▶ _Data to use_:
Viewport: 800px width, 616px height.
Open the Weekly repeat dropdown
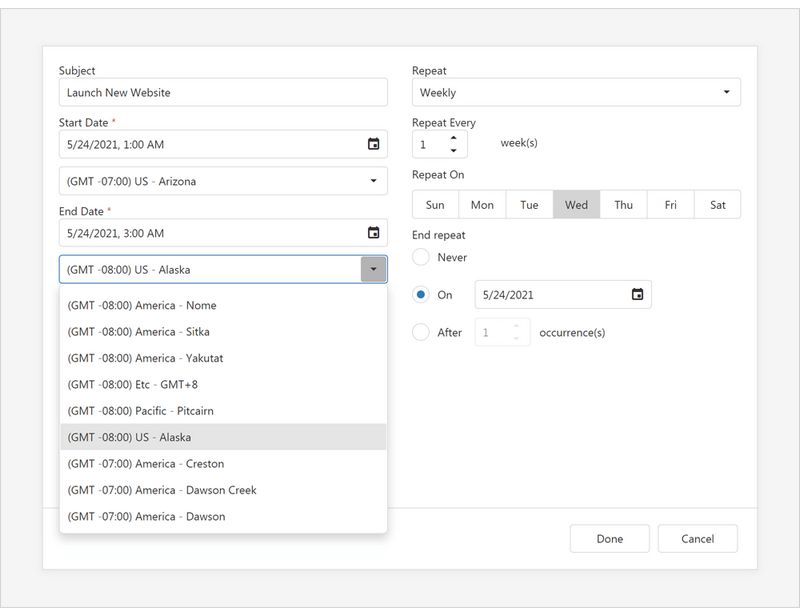(x=575, y=91)
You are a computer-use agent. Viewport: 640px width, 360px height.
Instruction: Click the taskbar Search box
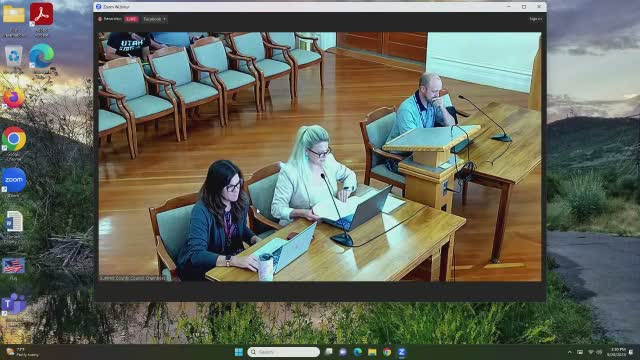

▶ _Task brief_: Please print the lines from the one holding "You are a computer-use" through the end of the records above, unchanged and with the pictures left out.

▶ _Finished task_:
You are a computer-use agent. Viewport: 640px width, 360px height.
Instruction: Click the taskbar Search box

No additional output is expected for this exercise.